Document Type
Article
Publication Date
2004
Abstract
Diversity--of a cultural, economic, religious, and political kind—exists not only among nation-states and in the sources and interpretation of international law, but also among the group of commentators who study the interactions of transborder actors and institutions. For example, sociologists interested in the global community seek to identify emerging entities and activities and to elaborate conceptual models that explain the new differentiations within the traditional pattern. Some of them have a mounting interest in the fashioning of transborder commercial justice by international arbitrators and private arbitral institutions. Who are these new players? How did they acquire their mandate? Further, how effective are they in performing their mission?
In addition to sociologists and international relations scholars, lawyers also annotate transborder events and examine the significance of sovereign relationships. Public international lawyers, in fact, are preoccupied with political conduct among States. Some public internationalists are particularly interested in the exchanges that occur among sovereigns within international organizations. For many of them, legal doctrine does not stand on its own. The true purpose of legal regulation is to integrate the dynamics of global governmental relations into the framework of established public agencies.

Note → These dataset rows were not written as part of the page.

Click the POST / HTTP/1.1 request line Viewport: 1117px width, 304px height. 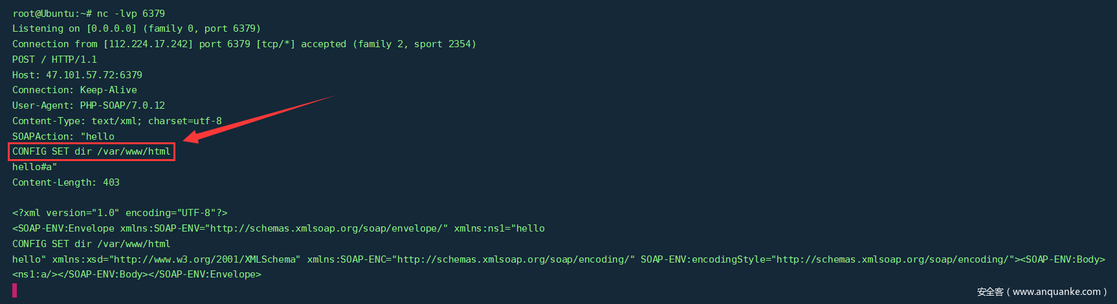(x=54, y=60)
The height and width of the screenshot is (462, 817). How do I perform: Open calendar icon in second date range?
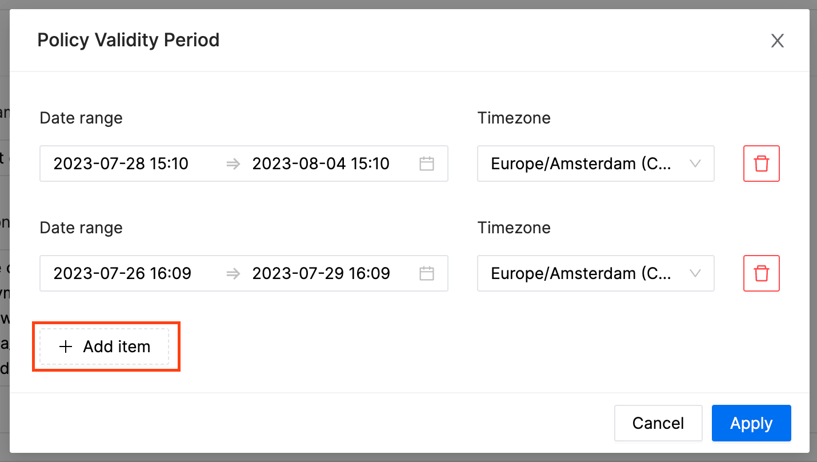[427, 274]
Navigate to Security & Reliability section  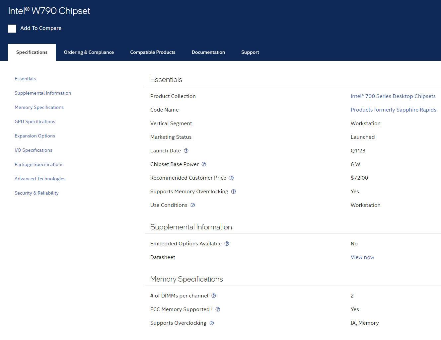(x=37, y=193)

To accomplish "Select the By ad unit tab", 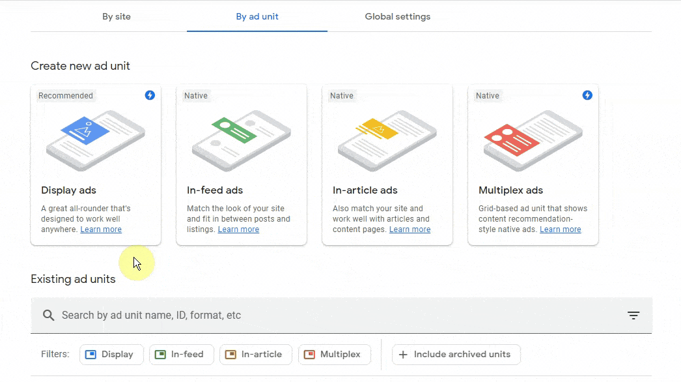I will tap(257, 16).
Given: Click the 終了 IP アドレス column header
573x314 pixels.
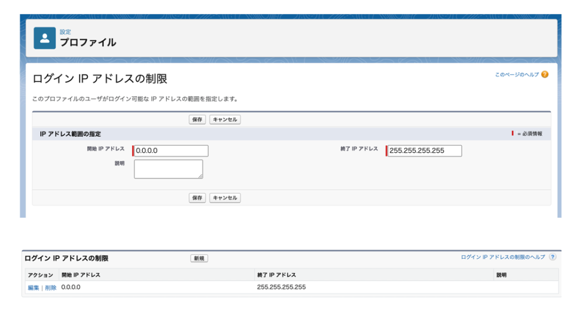Looking at the screenshot, I should (276, 275).
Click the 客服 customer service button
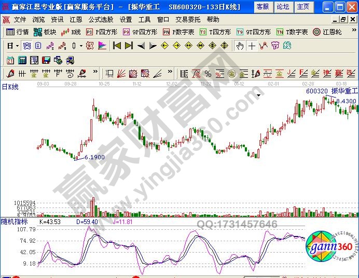 (263, 7)
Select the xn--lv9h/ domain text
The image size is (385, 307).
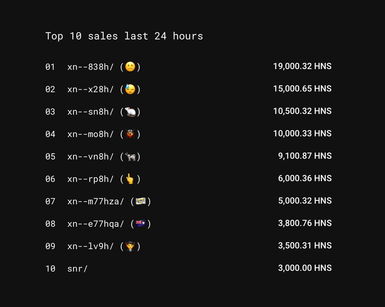[90, 246]
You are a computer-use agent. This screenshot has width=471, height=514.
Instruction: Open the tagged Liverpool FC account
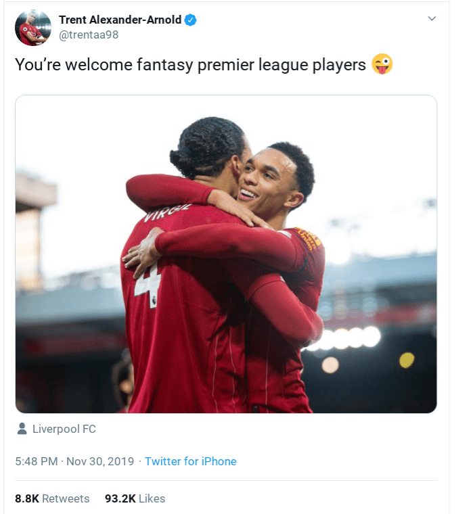tap(64, 429)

Private international lawyers embrace less lofty ambitions: their task is to protect clients from the risks of the international marketplace. Although sovereignty remains a factor in this setting, it is not a black hole that eats up every morsel of legal civilization. The debate surrounding competing political positions-e.g., on the costs of disarmament, on environmental policy, and on the disproportionate use of resources by wealthy countries-is substantially attenuated and can even be ignored in the swirl of "boundaryless transactions." Events do not need to be "spun"' to encourage perceptions favorable to national self-interest. The privatistes aim to make global commercial transactions possible by providing for the international protection of private legal rights. The globalization of commerce, seen by most nationstates as beneficial to their self-interest, cannot take place without a workable system of transborder adjudication.
Recommended Citation
Thomas E. Carbonneau, Arbitral Law-Making, 23 Mich. J. Int'l L. 1183 (2004).